Yes, How do i adjust voltages carefully ?



st2000 said:


> absolutely true(when i upgaraded my hdd to ssd, i cant do ANYTHING with my sisters computer - she had hdd for system, dont remember time when i was more unpleasant/angry)
> dat lags, 3-4 secs waiting of every action and so on - dat realy is f*cking annoying
> 
> if i were you, i wont go for OCing
> ...



I have plans to buy my self a SDD, allready this week..


----------



## SirKeldon (Mar 8, 2015)

landstad said:


> Okey.
> 
> Now i have turned off amd turbo/cool and quiet, and i'm ready for some testing.
> Wich test mode should i run in OCCT, large or medium?
> ...



I'll go for Prime95, you can download it from here. The reason for stability test apart from itself, it's that you want to isolate what's creating the problem if anyone happens. With that said, i'll download Prime95 and i'll do a 10min Small FFTs test (once you go to the Torture test in prime95 a window wlll pop-out letting you choose the test you want to run) cause it focuses just on the CPU itself, nothing more is tested. If it's not passing or you get a BSOD within the first 10-20 mins, yeah, definitely up a little bit the voltage within the CPU VCore.


----------



## CAPSLOCKSTUCK (Mar 8, 2015)

@landstad you are not reading the guides or the posts.

Kindly prove me wrong.................. by getting your o/c right.   

I dont think you should be o/c ing at all to be Frank



Spoiler: Being Frank


----------



## landstad (Mar 8, 2015)

CAPSLOCKSTUCK said:


> @landstad you are not reading the guides or the posts.
> 
> Kindly prove me wrong.................. by getting your o/c right.
> 
> ...


Im reading all what you guys have said, also checked out your links, i guess you have to try and fail to learn, nothing comes easy. And sorry if it seems that way, so much to remember, can't remember it all.


----------



## st2000 (Mar 8, 2015)

landstad said:


> I have plans to buy my self a SDD, allready this week


as i know there is some stuff to copy you system from hdd to ssd(well-known companies are putting acronis to ssd package to easily migrate from hdd to ssd)
my advice is to do clean install windows(when i cloned my system to ssd i got only half of it's speed - dont know why)


----------



## SirKeldon (Mar 8, 2015)

landstad said:


> Im reading all what you guys have said, also checked out your links, i guess you have to try and fail to learn, nothing comes easy. And sorry if it seems that way, so much to remember, can't remember it all.

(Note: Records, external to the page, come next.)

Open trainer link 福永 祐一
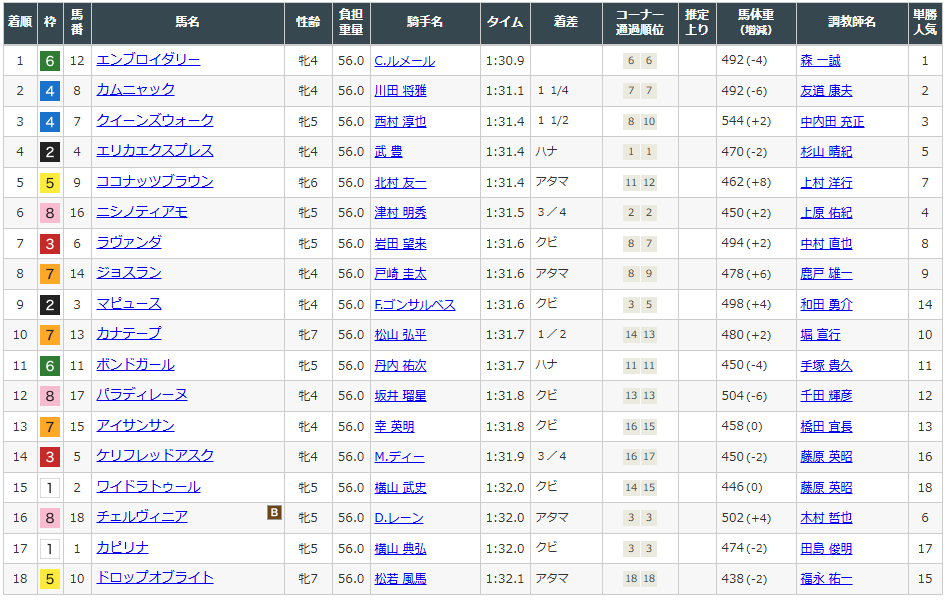Viewport: 946px width, 600px height. 826,579

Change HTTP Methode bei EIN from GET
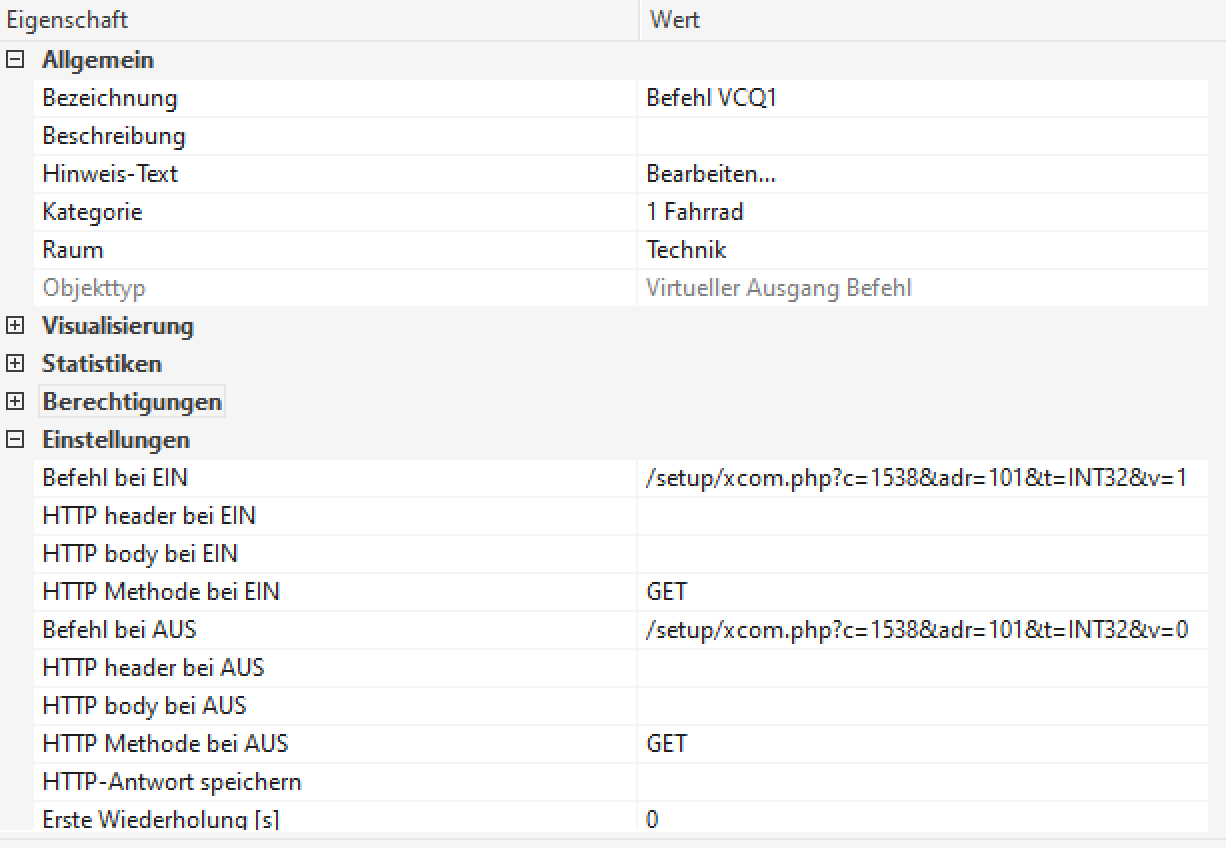(920, 592)
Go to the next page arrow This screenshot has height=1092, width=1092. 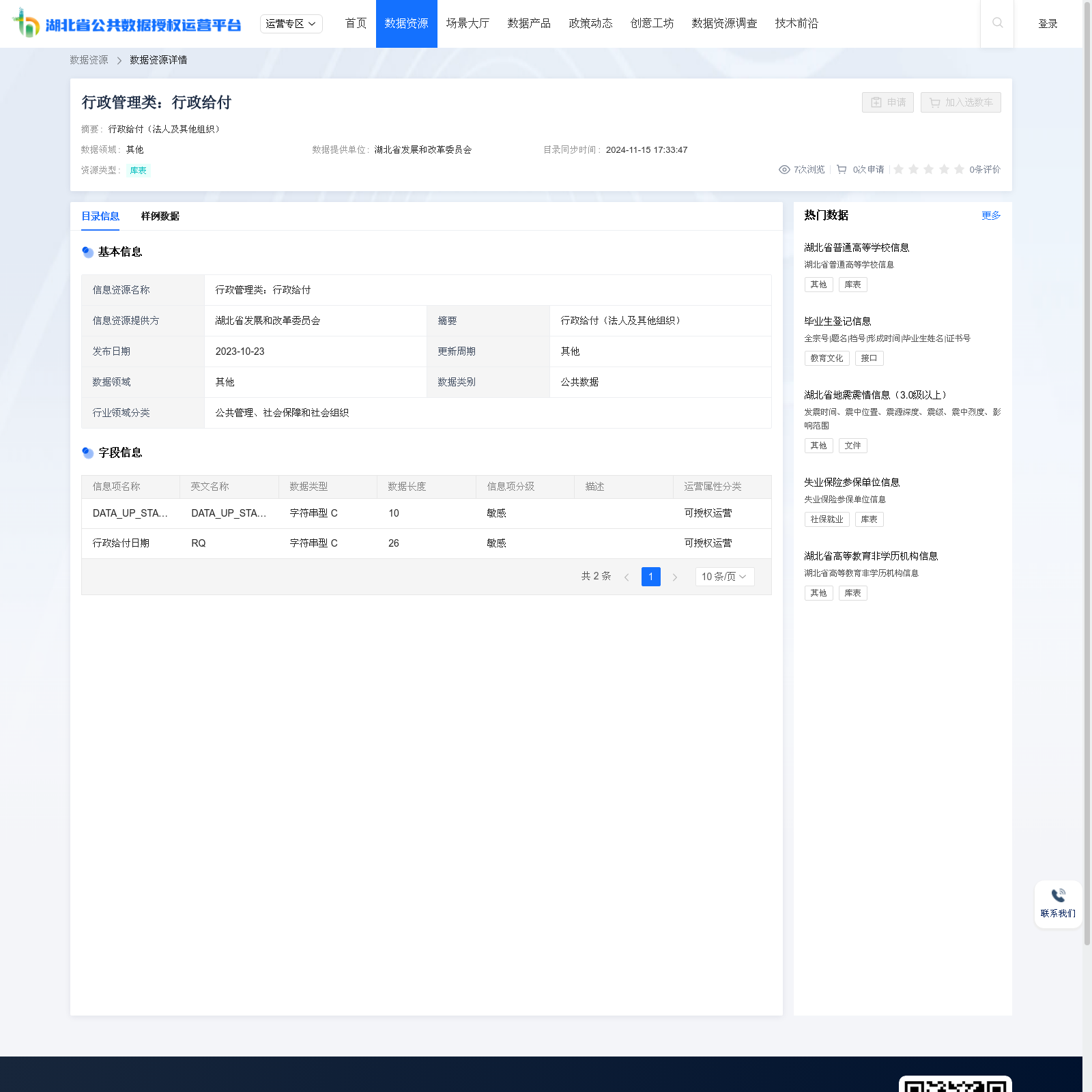(675, 577)
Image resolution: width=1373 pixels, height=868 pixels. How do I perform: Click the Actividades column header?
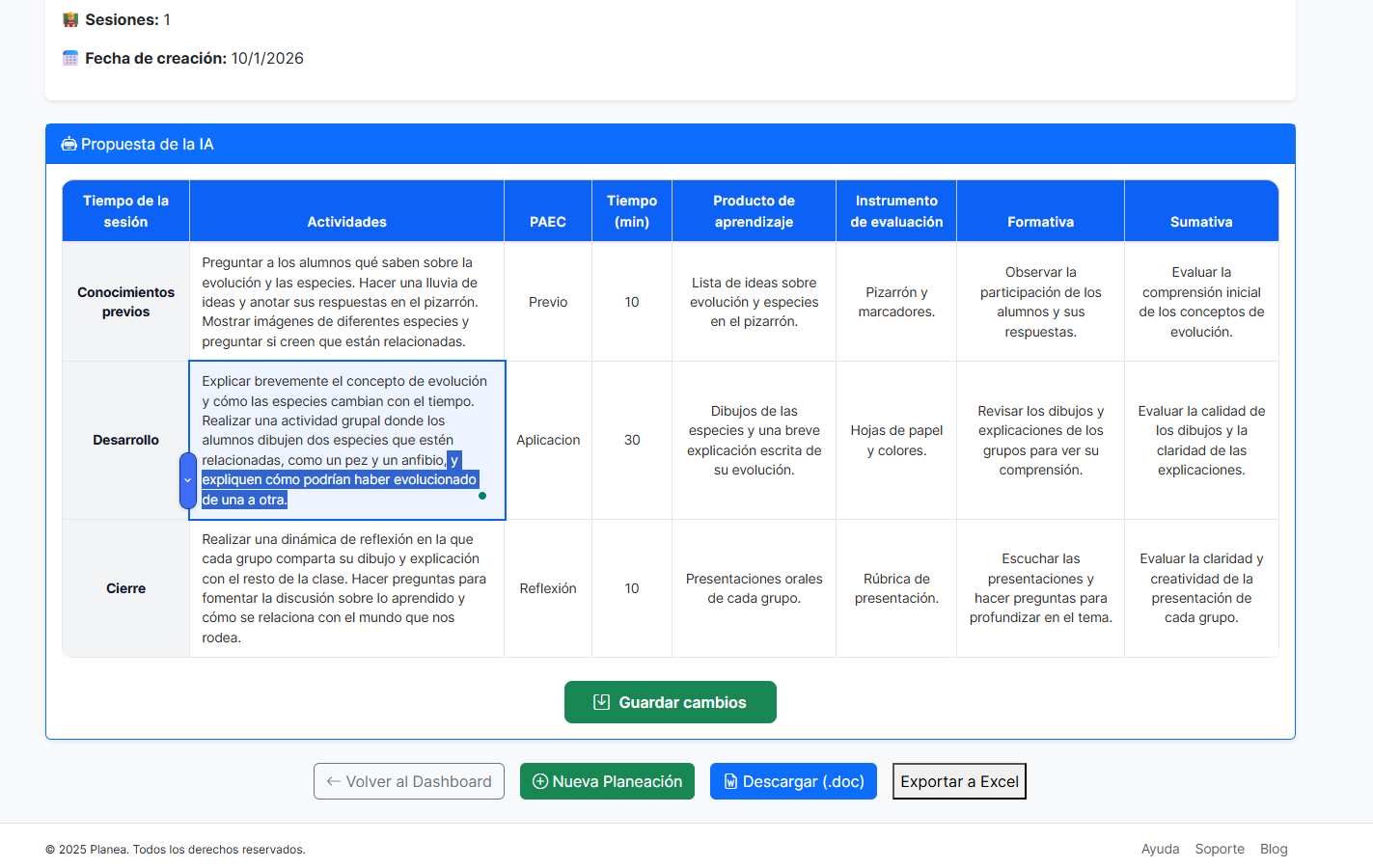click(x=346, y=222)
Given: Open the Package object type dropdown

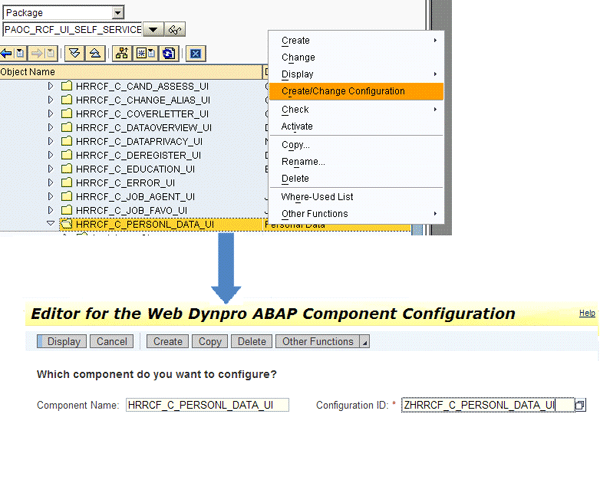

Yup, but also take in consideration a popular refrain that we say in spain (literal translation BTW) "Patience is the mother of Science" 

So keep calm, read, test and move on, just as an advice, overclocking can be sometimes frustrating and you have to be prepared to test & retest ... but when you accomplish it, it's just great


----------



## landstad (Mar 8, 2015)

SirKeldon said:


> I'll go for Prime95, you can download it from here. The reason for stability test apart from itself, it's that you want to isolate what's creating the problem if anyone happens. With that said, i'll download Prime95 and i'll do a 10min Small FFTs test (once you go to the Torture test in prime95 a window wlll pop-out letting you choose the test you want to run) cause it focuses just on the CPU itself, nothing more is tested. If it's not passing or you get a BSOD within the first 10-20 mins, yeah, definitely up a little bit the voltage within the CPU VCore.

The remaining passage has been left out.